I don't know as much about powerchairs in the UK, but is there any way for you to even do a very short demo of chairs with the different drive configurations? I absolutely adore my mid-wheel drive powerchair, but quite a few of the reasons I love it don't have anything to do with the drive configuration. I do like being able to turn on my own base, but do remember that that means that you have to have that much clearance 360 around the chair. So if you have a tight corner to get into a room you're still going to need to start turning early to make it through the door. And if you don't have space around you as wide as your length, you'll still end up having to backup out of where you are. That said, I much prefer it over the other chairs I've tried (mostly RWD, I think).
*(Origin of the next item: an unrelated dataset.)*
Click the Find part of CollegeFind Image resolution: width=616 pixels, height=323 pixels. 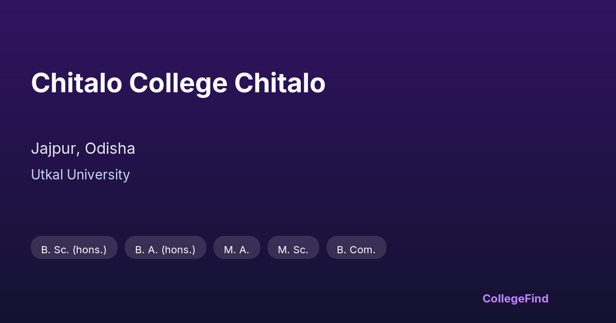(536, 298)
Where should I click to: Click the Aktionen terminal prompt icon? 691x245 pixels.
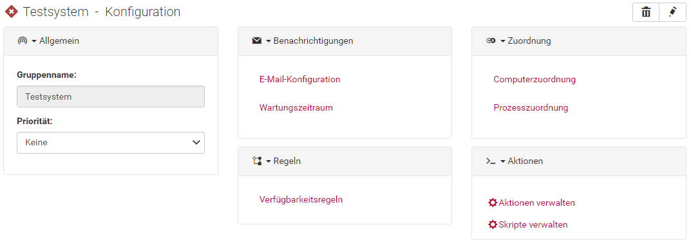[491, 161]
Also, how much you're going to use outside and in the conditions will make a difference. Forward-wheel drive is going to be best if you regularly have to get through things like snow. I think people who off-road the most tend to like rear-wheel drive. You do have to occasionally be careful with midwheel drive on overly steep ramps because there is a level getting on the ramp where your drive wheels can leave the ground. I've only had this happen once or twice, though, and never when dealing with a ramp that was anywhere near code. I have had some issues on ice with getting traction, but, again, that's unusual and takes fairly extreme conditions. (My problems were in the middle of a very snowy and cold winter in NYC and I'm not sure much of the UK gets anything like what I was dealing with)

As far as brands go, I know brands I generally trust for reliability that do sell in the UK are Quickie, Permobil, Pride, and Invacare. They're all major brands. Permobil is based out of Sweden and the rest are American companies, IIRC. I know Quickie, Pride, and Invacare do carry some more general powerchairs as well as what are known as "rehab powerchairs" (more customized and often with features like power tilt, power recline, or a seat lift). Permobil may only do rehab powerchairs. As you can imagine, the rehab powerchairs are the most expensive. I wouldn't expect AtW to fund a rehab powerchair, but I could be wrong. The closest US equivalent to AtW did help a friend fund a rehab powerchair over here, and they aren't generally nearly as good as AtW.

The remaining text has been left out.